Microcred loans benefit 1,000 micro-sized firms
“I grew up in a town called Hedra, close to the mountains. Being surrounded by beautiful nature inspired me to become interested in local herbs and oils,” she explained.
“My friends sometimes teased me about this and called me ‘Bio-Kawther’. My interest became a passion, so I decided to learn everything possible about organic products.”
Kawther is one of 1,000 ‘micro-entrepreneurs’ who have benefited from an EBRD credit line that is designed to help those frequently overlooked by commercial banks.

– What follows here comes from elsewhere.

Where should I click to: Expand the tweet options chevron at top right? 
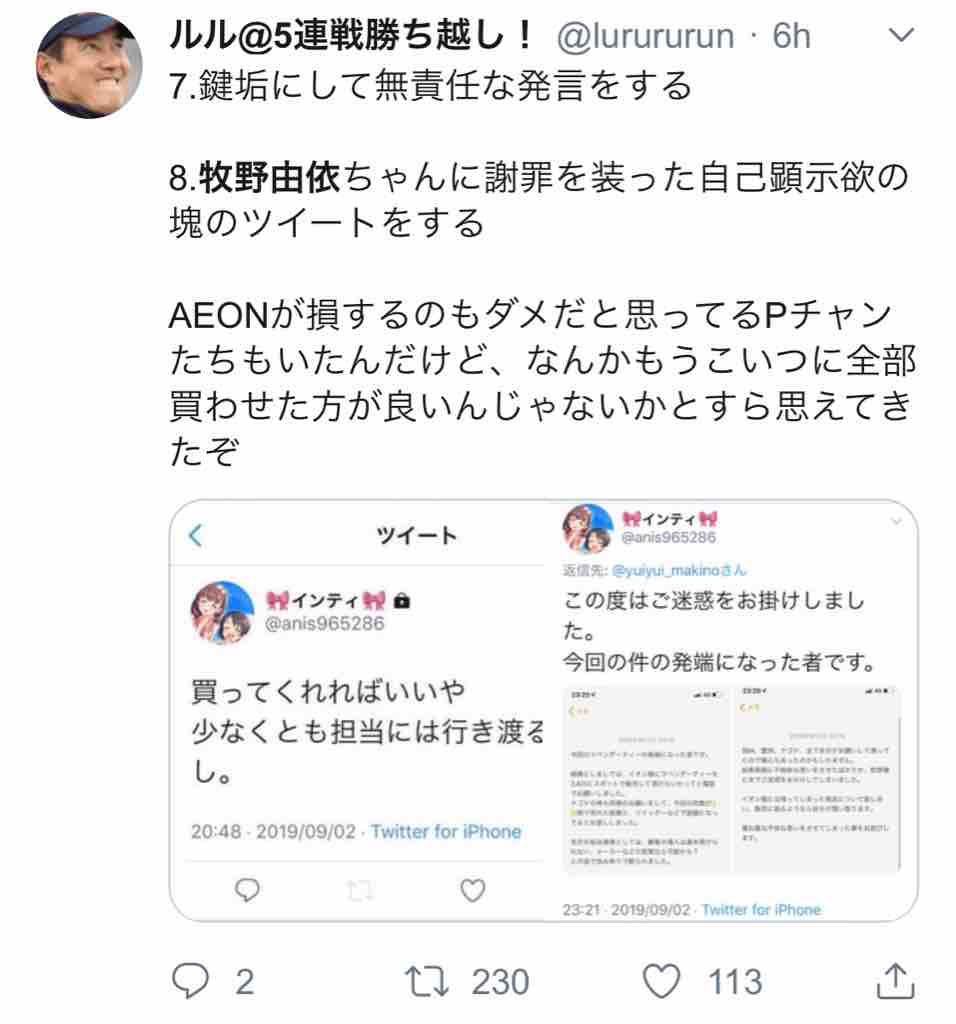pyautogui.click(x=901, y=34)
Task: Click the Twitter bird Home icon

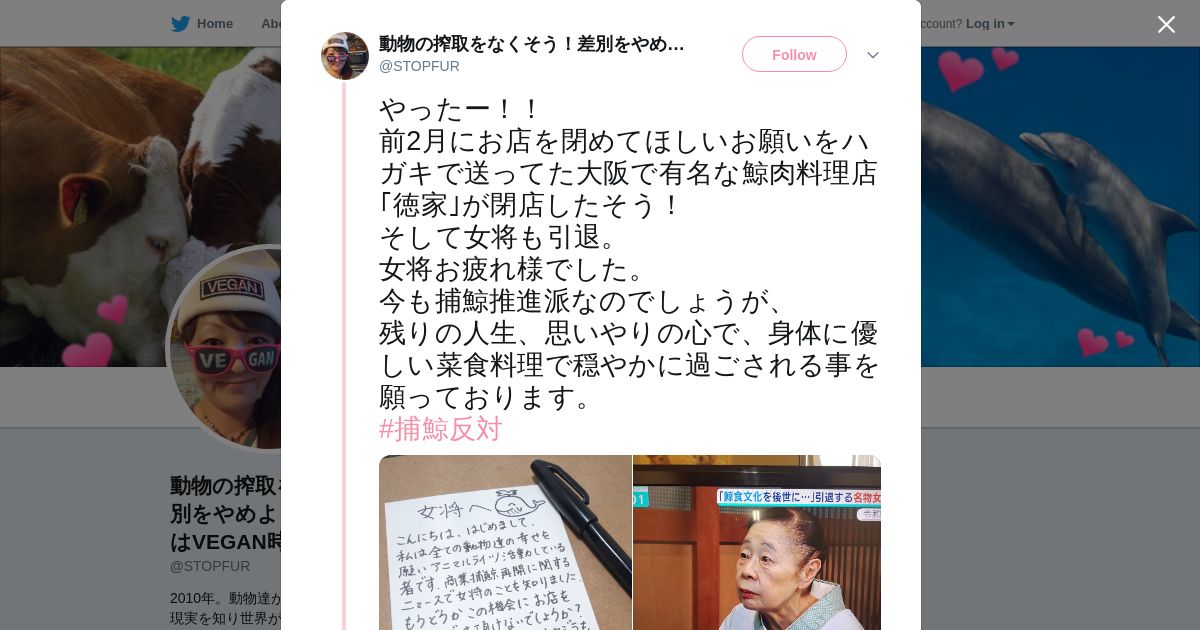Action: (180, 24)
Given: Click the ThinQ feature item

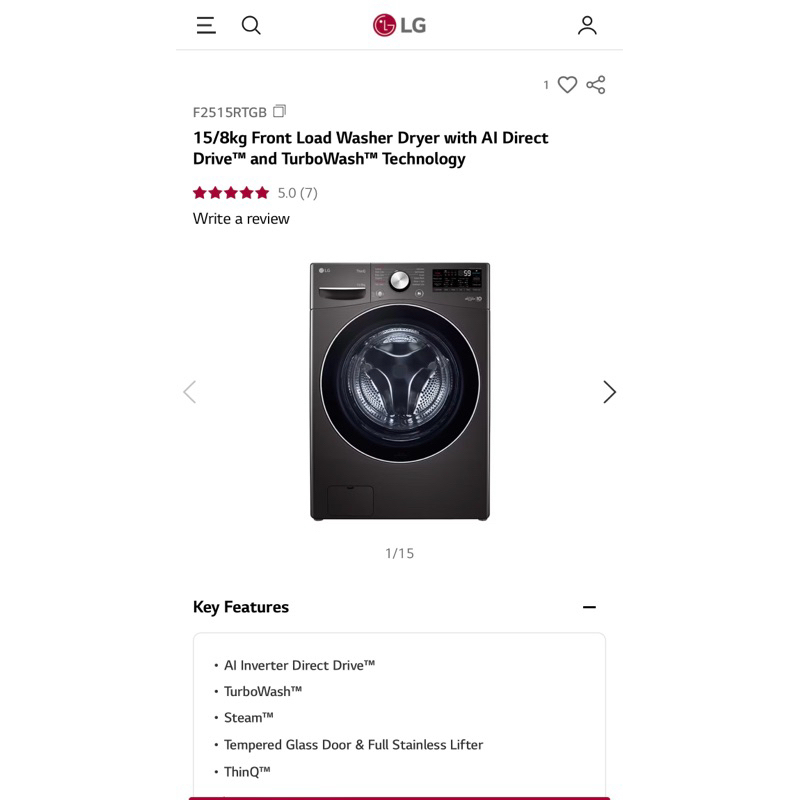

A loan of TND 4 million (€1.6 million equivalent) to Microcred is on-lent to women, young entrepreneurs and people living in rural areas to develop their own businesses.
The project is supported by European Union funding under its EU Initiative for Financial Inclusion.*
Beauty parlour as market niche
“I had the idea when I was at home,” Kawther said. It suddenly dawned on her that her interest could be turned into a profitable business.
“I started to become a hairdresser, then studied to become a beautician. I took out a loan and started working.”
A small loan of TND 4,000 helped Kawther establish her dream business. Her beauty parlour uses only organic products and offers a full range of services: facial care, body massages, haircuts and treatments, manicures and pedicures.
She also added a hammam, a spa that is booked by groups of women who want to relax in private among friends.
Using natural products is not only in line with Kawther’s upbringing and philosophy, but also increasingly in demand among Tunisian consumers. More and more stands and shops offer these products in the local soukh, where Kawther buys her oils, ingredients and lotions.
This has an important knock-on effect, as her suppliers benefit from her success, too.
“Kawther visits us two to three times a week to buy hair and oil products for her beauty parlour,” explained a supplier. “She is a loyal client.”
Her business is well known locally. Indeed, it has become so popular that Kawther needed to employ several people to work with her. She is particularly proud of having created job opportunities for other local women.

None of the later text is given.